C’est vrai, il y a eu pas mal de choses notamment l’absentéisme, le manque de coopération de la part de certains. J’ai été taxé d’autoritaire parce que j’ai voulu reprendre les choses en main quand j’ai vu que cela ne marchait pas. C’est pourquoi je me suis rétracté au PROSIT 2. Donc, il y avait ce problème et avec le 3ème PROSIT, le tout retombait sur moi. (M7)

Oui, globalement, j’ai apprécié la dynamique d’équipe. Cependant, il faut dire qu’il y avait l’absentéisme et parfois certains avaient tendance à nous imposer leurs idées même à tord. Mais, on peut mettre çà au compte du manque d’expériences des uns et des autres. En dépit de tout, un consensus s’est dégagé. (B7)

Le rapport social à l’environnement

Certains participants font état du rapport social à l’environnement :

L’APP pourrait favoriser le développement de professionnels capables de susciter et d’accompagner un bouleversement des comportements chez les populations notamment en milieu rural, mais cela vaudra vraiment le coût. À mon avis, cela devrait amener les gens à porter un regard critique sur les phénomènes. Par exemple, l’hygiène peut être un moyen de lutte contre la pauvreté. (R5)
○ ○ ○ ○
* [Exercices]
1 - D'après l'extrait, pourquoi l'auteur du témoignage M7 dit-il s'être rétracté au PROSIT 2 ?
2 - Recopiez l'extrait depuis « Oui, globalement, j’ai » jusqu'à « la pauvreté. (R5) » inclus, en remplaçant « consensus » par « accord ».

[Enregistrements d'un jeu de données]
○ ○ ○ ○
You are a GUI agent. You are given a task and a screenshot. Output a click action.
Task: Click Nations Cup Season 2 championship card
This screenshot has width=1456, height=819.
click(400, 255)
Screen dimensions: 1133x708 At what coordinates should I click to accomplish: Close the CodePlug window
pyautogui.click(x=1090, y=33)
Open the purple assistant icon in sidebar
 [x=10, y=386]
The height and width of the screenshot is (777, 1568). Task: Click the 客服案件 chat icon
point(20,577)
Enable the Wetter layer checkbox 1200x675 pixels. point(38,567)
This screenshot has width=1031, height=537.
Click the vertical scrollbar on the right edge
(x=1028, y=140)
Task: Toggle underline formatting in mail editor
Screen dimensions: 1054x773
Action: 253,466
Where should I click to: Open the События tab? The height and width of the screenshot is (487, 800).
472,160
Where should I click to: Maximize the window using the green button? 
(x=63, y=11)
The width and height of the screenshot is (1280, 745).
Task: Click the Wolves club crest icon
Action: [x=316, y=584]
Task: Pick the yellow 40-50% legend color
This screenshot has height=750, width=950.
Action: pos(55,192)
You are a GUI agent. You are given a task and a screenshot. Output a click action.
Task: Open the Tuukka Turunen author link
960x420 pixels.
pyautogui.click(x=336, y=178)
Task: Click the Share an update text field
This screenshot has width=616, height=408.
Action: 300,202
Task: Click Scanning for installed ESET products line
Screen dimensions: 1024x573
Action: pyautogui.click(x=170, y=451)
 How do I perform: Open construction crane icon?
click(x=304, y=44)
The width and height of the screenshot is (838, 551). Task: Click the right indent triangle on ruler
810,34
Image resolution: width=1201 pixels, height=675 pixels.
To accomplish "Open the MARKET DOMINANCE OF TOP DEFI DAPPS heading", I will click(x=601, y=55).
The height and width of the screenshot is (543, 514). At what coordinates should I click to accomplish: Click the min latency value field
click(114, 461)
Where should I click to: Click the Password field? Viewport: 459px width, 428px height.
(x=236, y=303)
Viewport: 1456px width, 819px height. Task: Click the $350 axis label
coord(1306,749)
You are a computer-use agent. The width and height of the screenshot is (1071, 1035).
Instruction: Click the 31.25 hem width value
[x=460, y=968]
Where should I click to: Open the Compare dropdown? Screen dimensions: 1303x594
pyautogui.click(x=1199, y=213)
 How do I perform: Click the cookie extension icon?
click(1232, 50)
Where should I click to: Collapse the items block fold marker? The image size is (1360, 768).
○ ○ ○ ○
* [Réponses finales]
1 - M7 avait voulu reprendre les choses en main en voyant que cela ne marchait pas, et a été taxé d'autoritaire pour cette raison. C'est ce qui a entraîné son retrait au PROSIT 2.

2 -
Oui, globalement, j’ai apprécié la dynamique d’équipe. Cependant, il faut dire qu’il y avait l’absentéisme et parfois certains avaient tendance à nous imposer leurs idées même à tord. Mais, on peut mettre çà au compte du manque d’expériences des uns et des autres. En dépit de tout, un accord s’est dégagé. (B7)

Le rapport social à l’environnement

Certains participants font état du rapport social à l’environnement :

L’APP pourrait favoriser le développement de professionnels capables de susciter et d’accompagner un bouleversement des comportements chez les populations notamment en milieu rural, mais cela vaudra vraiment le coût. À mon avis, cela devrait amener les gens à porter un regard critique sur les phénomènes. Par exemple, l’hygiène peut être un moyen de lutte contre la pauvreté. (R5)